The next days were taken up with funeral preparations. He concentrated on his duties, putting aside his bitterness for a calmer time. Both the house and its inhabitants wore willow-wood tablets with the “taboo” character inscribed on them, to warn outsiders of the ritual contamination of death. The taboo did not, of course, discourage the Buddhist monks, who seemed to take over the house and the lives of its inhabitants and would until after the funeral. But theirs was a different faith from the old religion, which abhorred the very thought of death.

No business of any type could be transacted during this period, and no visitors appeared, though Akitada received many messages of condolence from friends and from his mother’s and father’s acquaintances. It was all very proper and expected, except for one incident.

The day after his mother’s death, Yoshiko came to see him. She was still very pale and looked frail in her rough white hemp gown. Kneeling in front of his desk, she looked with a sigh down at her folded hands. “There is something I have to tell you,” she said. “I have thought about it a long time, for it may be painful for you.” She looked up at him then, her eyes large and serious. “You know, I would not hurt you for the whole world, Akitada.”

Akitada’s heart fell. He had been worried for a while now that she was in some sort of trouble, and Tamako had suspected the same.

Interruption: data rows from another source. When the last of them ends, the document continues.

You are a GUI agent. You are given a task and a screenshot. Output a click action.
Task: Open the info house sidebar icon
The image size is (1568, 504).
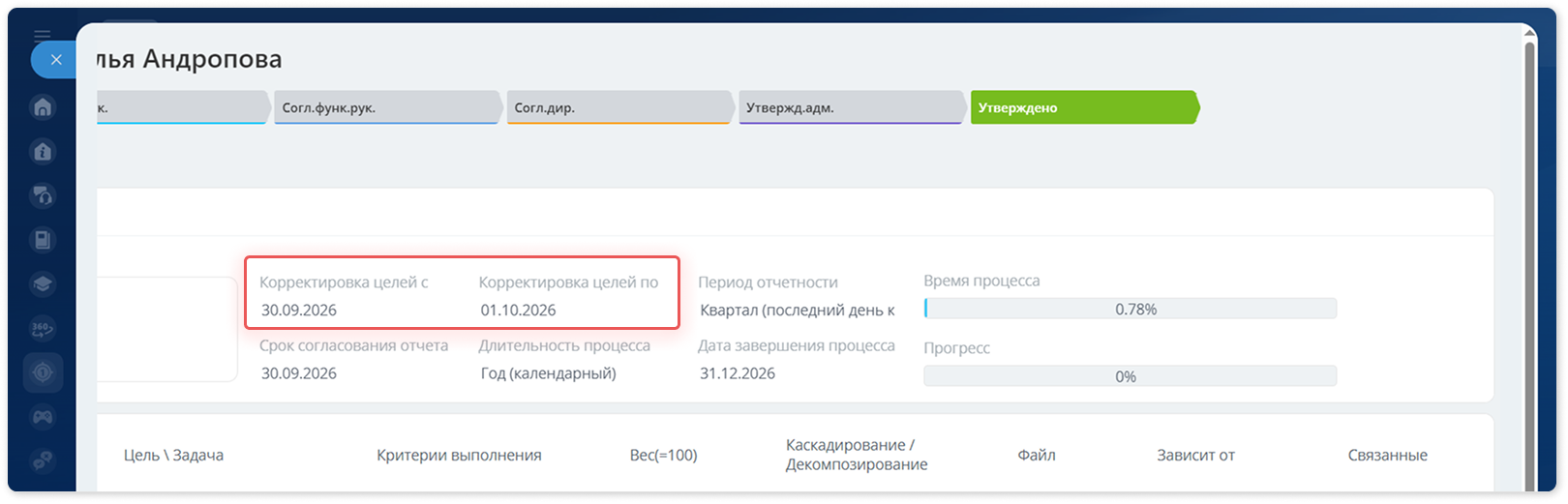click(43, 152)
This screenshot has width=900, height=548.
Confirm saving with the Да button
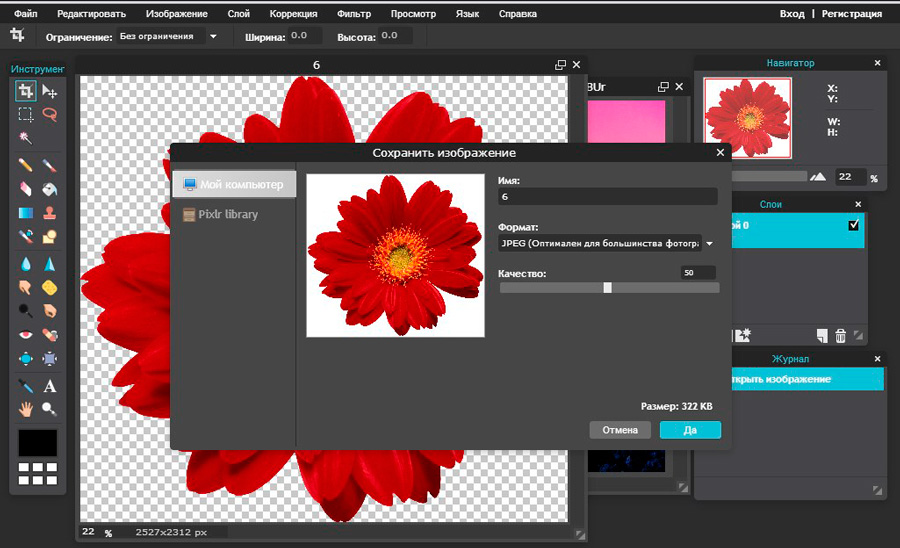tap(690, 430)
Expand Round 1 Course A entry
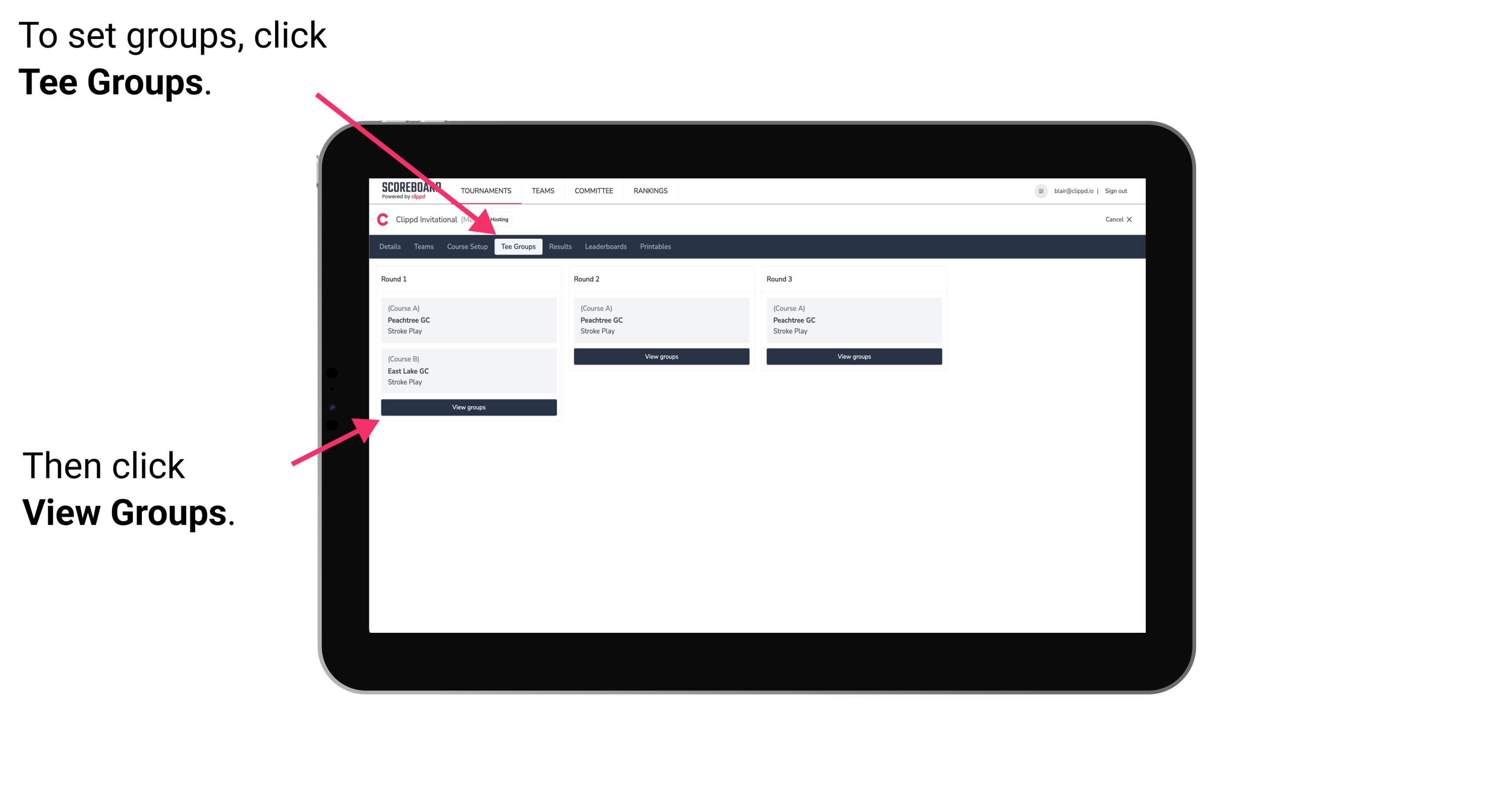Viewport: 1509px width, 812px height. [468, 320]
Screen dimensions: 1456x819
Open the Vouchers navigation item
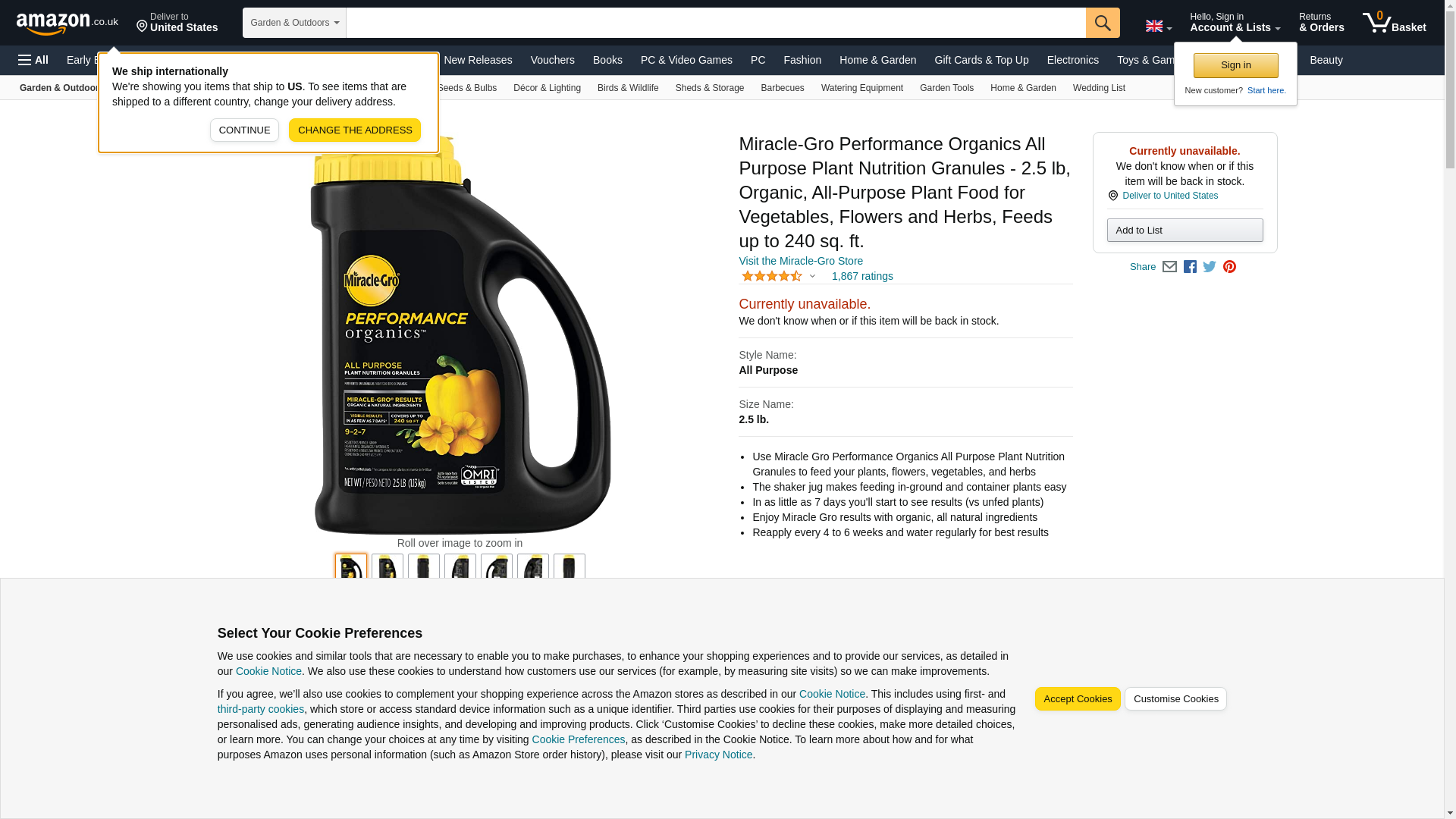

Hiding his fear behind a smile, he said warmly, “I know. And there is nothing you could tell me that would make any difference in the way I feel about you, Little Sister. Please speak!”

She did not return his smile, saying bluntly, “I am afraid I caused Mother’s death.”

Her tone was so flat that Akitada stared at her. This lack of emotion was quite unlike Yoshiko, who had always had a soft heart. For a moment he wondered whether her presence during the final paroxysms had perhaps deranged her mind. To reassure her, he said briskly, “Nonsense! She was dying. What could you have done that would have made any difference in that certainty?”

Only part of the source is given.